Comment: Part of LAC's mandate is to be a source of enduring knowledge accessible to all, contributing to the cultural, social and economic advancement of Canada. Instead, all too often, its approach is that by default information should not be released. Instead the burden of proof should rest on those who would deny access, and not just for documentation on historically significant figures like Douglas. Records relating to ordinary Canadians of interest for family history, such as 75 year old passenger lists, should be being made available by LAC.


William Bruce Hillman said...

I have seen this not just at LAC. One gets the feeling that the word "copyright" has become a bugbear for the beaurocrats at any archives. At UWO there is a collection of paylists etc. of the 7th. Fusiliers from the 1880's. One has to fill out a request form supposedly because of copyright. Copyright ? from the 1880's ? My feeling is that they feel that these documents are theirs and therefore damn well copyright,

Anonymous said...

Ah please, get in the real world. Take a moment and look at the legislation and related government of Canada policy and the concept of the institution of greater or primary interest and the requirement for mandatory consultation which in this case is CSIS; they have the lead. LAC does not have any expertise in accessing injury to the detection, prevention, or suppression of subversive or hostile activities. This is the responsibility of CSIS. Further, look at any other country with access (or freedom) of information legislation and the intelligence agencies always have the lead when it comes to “intelligence information.” LAC has not abdicated its responsibility.

WJM said...

Since this otherwise unrelated matter has been raised, I must say, LAC has totally abdicated its responsibility on the copyright file.
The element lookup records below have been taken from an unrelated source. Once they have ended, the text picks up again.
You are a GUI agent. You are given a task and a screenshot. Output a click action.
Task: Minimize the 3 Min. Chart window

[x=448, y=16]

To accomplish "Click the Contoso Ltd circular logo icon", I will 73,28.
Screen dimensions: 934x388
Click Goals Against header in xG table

Their copyright notices and policies are overbroad, overparanoid, and completely disregards the notion of public domain; and LAC has lost what pathetically little interest it ever had in defending the public interest and the interests of posterity in matters such as copyright extension or the abolition of perpetual Crown copyright. Their continuing silence on the latter is baffling; on the former: Lucy Maud Bill, 2003.
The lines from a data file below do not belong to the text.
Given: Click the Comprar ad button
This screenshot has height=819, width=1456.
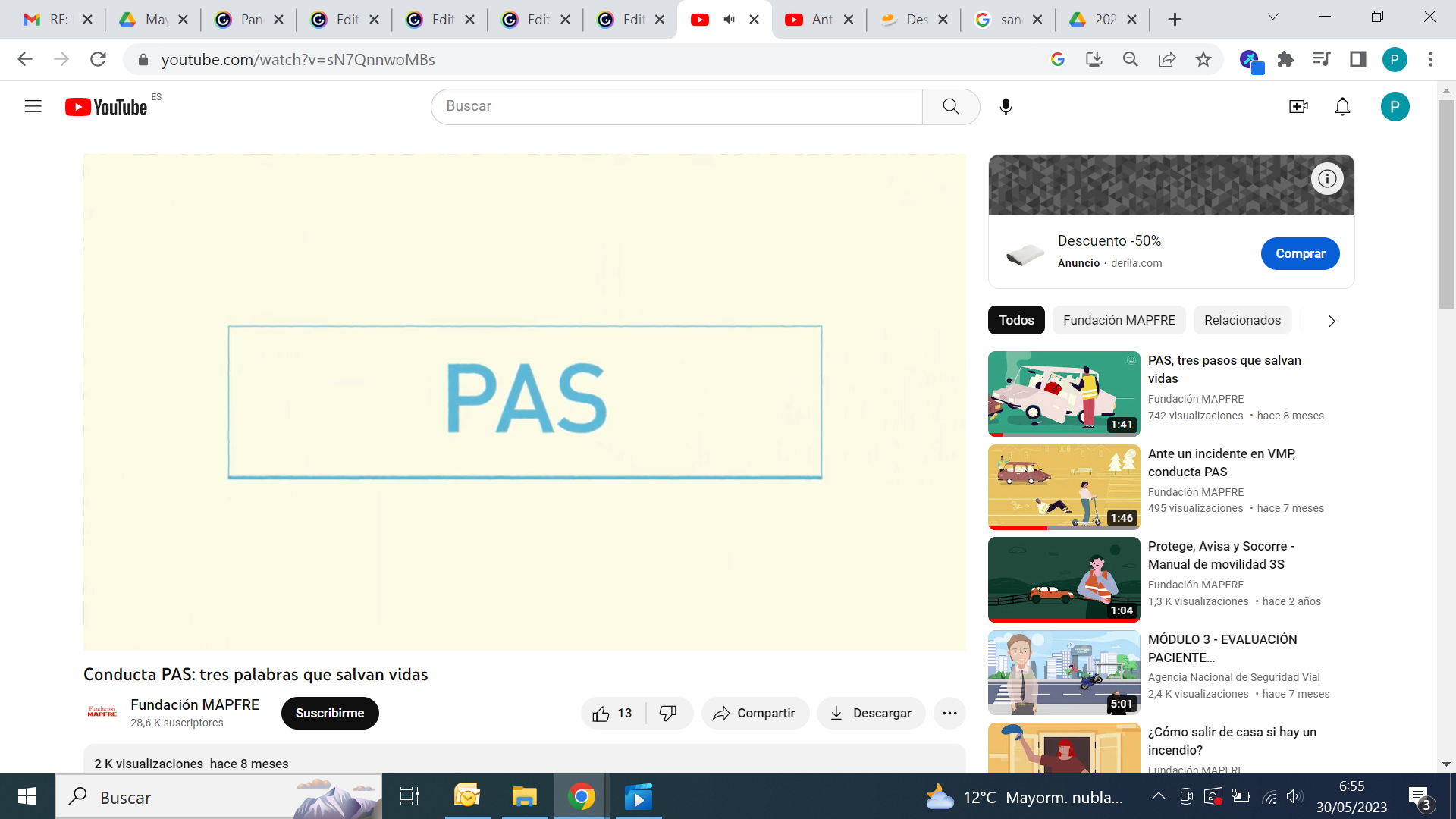Looking at the screenshot, I should tap(1300, 253).
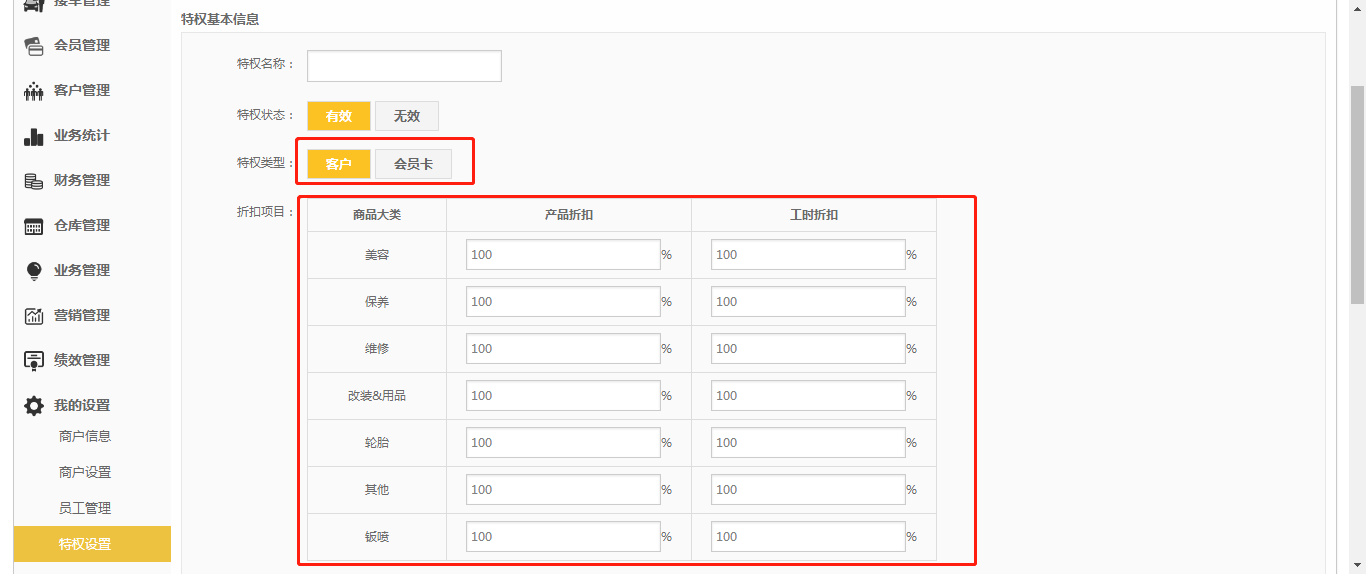1366x574 pixels.
Task: Set 特权状态 to 无效
Action: pos(406,116)
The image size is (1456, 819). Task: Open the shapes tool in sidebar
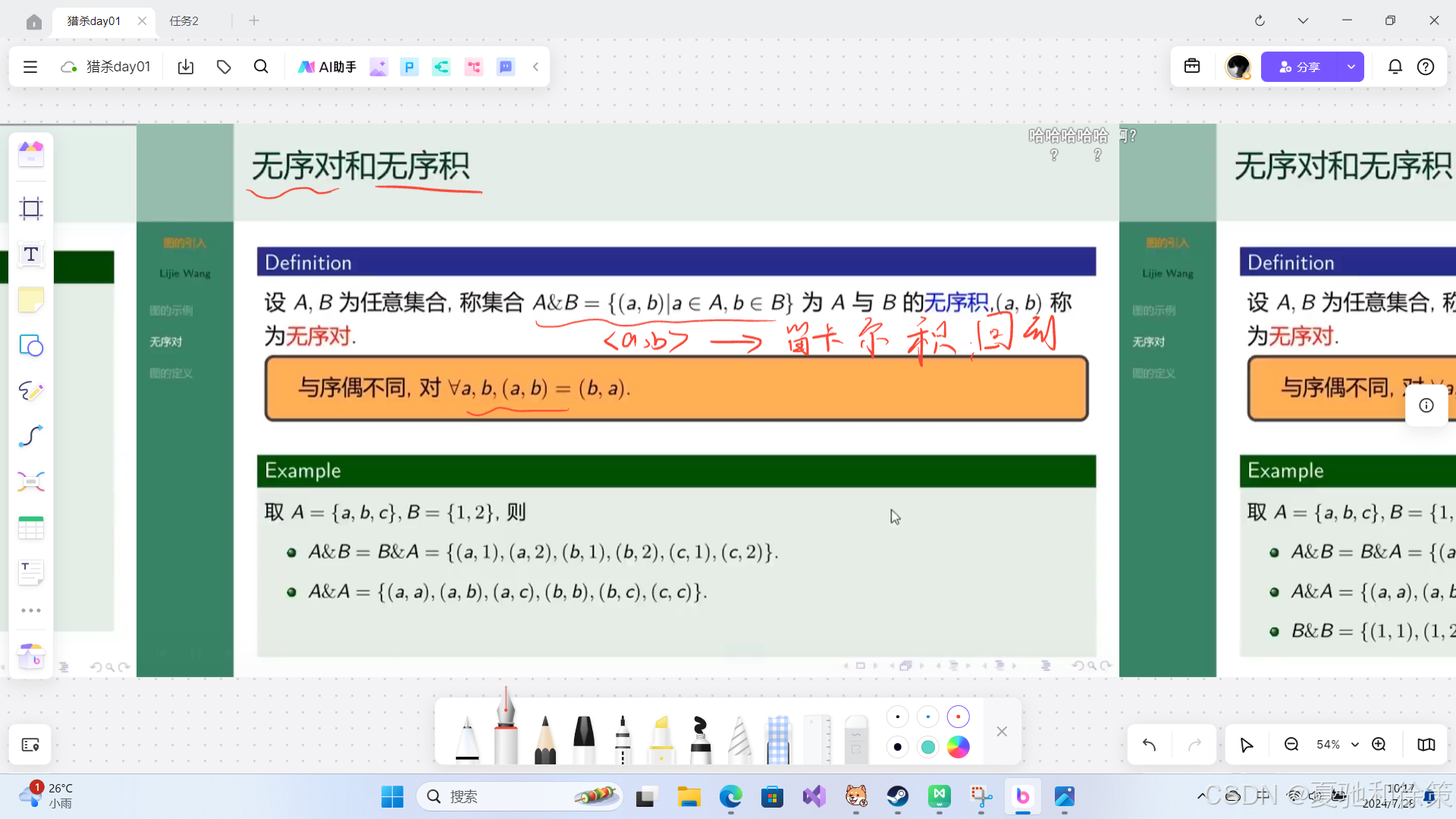coord(31,346)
LAC has come to view itself as the gatekeeper, not the gate-opener, when it comes to our collective memory.

Fortunately, there is very little wrong at LAC that couldn't be fixed by getting rid of pretty well everyone in middle- to senior-management, and everyone with a consulting contract, and starting over from scratch with people who have, from time to time, actually USED an archive rather than simply run one into the ground.